Friedrich Nietzsche, Beyond Good and Evil
I recently completed the reading of Eugene Peterson’s A Long Obedience in the Same Direction: Discipleship in an Instant Society and I must confess that ironically, I was irritated by the fact that it was not written in a manner that would have allowed for quick consumption. Reflective and offering many occasions for meditation, Peterson takes the reader through the Psalms of Ascension or the Songs of Ascent (Psalms 120-134). For all of my devotion, time spent in worship and study, Eugene Peterson describes me perfectly, “There is a great market for religious experience in our world; there is little enthusiasm for the patient acquisition of virtue, little inclination to sign up for a long apprenticeship in what earlier generations of Christians called holiness.” A long apprenticeship. Those words began to gnaw at me. To be sure, I wanted holiness, to be holy but was there an app for it? In addition, my daily tasks seemed to increase during the time that I was reading it, further preventing me from completing the book in what I would consider a timely manner. Honestly, I was more interested in checking it off my list, being able to say that I had read it than mulling over its message.
I had sat in a lecture of Peterson’s during his visit to the St. Mary’s Seminary and University in Baltimore, Maryland a few months before. There is even a picture of my meeting him in one of their publications and he remembers my name when I stand to ask a question of him. I have the video tape to prove it! Nevertheless, together, my husband and I must have bought six or eight books of his that day. Perhaps a bit star struck after meeting the translator of The Message, we wanted to know the work of Eugene Peterson.
I wanted his books for their quotable verses and catchy sayings, a point to strengthen a sermon that I was to deliver or proof of my commitment to lifelong learning. I needed something new to say. And I was only interested in change if it occurred quickly but what I wanted was his change. I wanted the wisdom without the experience. I picked up his books as if cheat sheets for a course on discipleship. I thought that the book would be a critique of the culture when in fact it began from the start as an accusation against me. This comes from a woman who enjoys silence and quiet retreats, who listens to sermons for pleasure on days other than Sunday.
It seems that at some point, the busyness of this world had infiltrated mine. But, I am not really busy. Truly, none of us are; an emergency of any sort will bring this truth to bear. The reality is that I only feel busy with the constant buzzing and beeping of machines. They all need my attention and interaction. This paparazzi like technology makes me feel important, popular even. And yet, it because of my interaction with them that I feel the need to be constantly updated while believing myself to be always behind. It is a ridiculous and unfulfilling cycle. We have access to seemingly everything and now don’t have the time to experience and thereby know it.
“Tell me what you want me to know quickly. Hurry up and change me,” I say to the book. I wanted to skim over the process and get right to the point… right? Completion. Finishing is the point, right? Well, after completing the book, I don’t feel done at all.
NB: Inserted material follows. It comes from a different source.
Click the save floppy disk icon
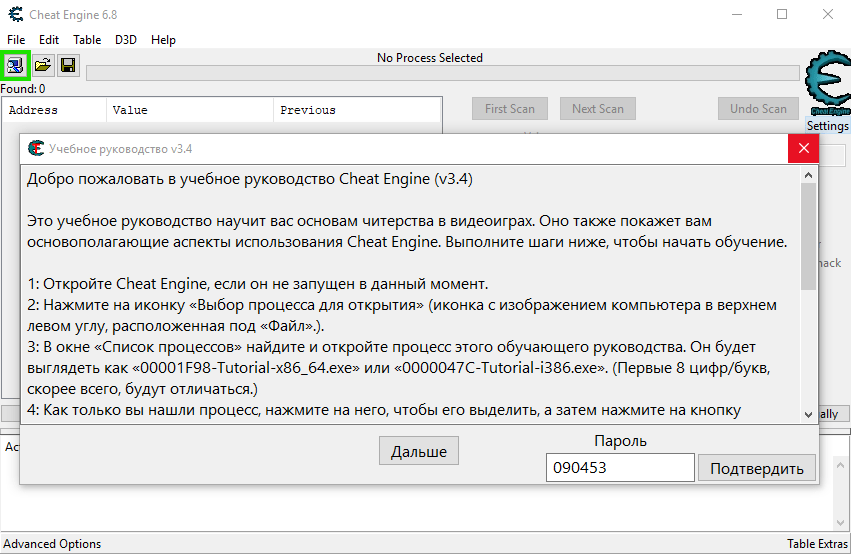851x554 pixels. (x=68, y=66)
I feel as I have with every book that I have ever read: that I know less than when I began. For it is in my exposure to knowledge that the depth of my ignorance is revealed.
And I feel this to be true when it comes to people and cultures. The more that I learn about race and its progeny, the more I am convinced of my own ignorance. If this is the means by which we come to know ourselves and others then we don’t know anything at all. I don’t know anyone and I most certainly don’t know who I am. Instead, I know who I would like to be and likewise, how I have been told to perceive others. Getting to know anyone including ourselves is a long process. Our lives are not to be skimmed over, the social color of our skin seen and immediately, we are known.
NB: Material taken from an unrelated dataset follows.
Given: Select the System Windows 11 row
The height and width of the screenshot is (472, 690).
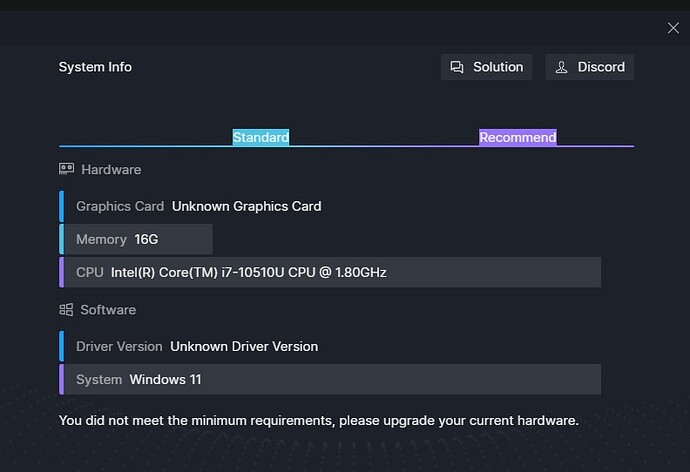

Race allows us to assume that we know without having known but simply because we have seen. We have access and therefore, we have proof if we need it. We have “one black/white/red/yellow/brown/beige friend.” We had one bad or good experience and suddenly, we become experts on the lives of persons we have the least interaction with. We simply don’t have the time, we don’t want to endure the “long apprenticeship” of getting to know anyone not even ourselves. This is why we turn to race in search for quotes and proof of our learnedness. But, in truth, our knowledge of race serves only to reveal our ignorance.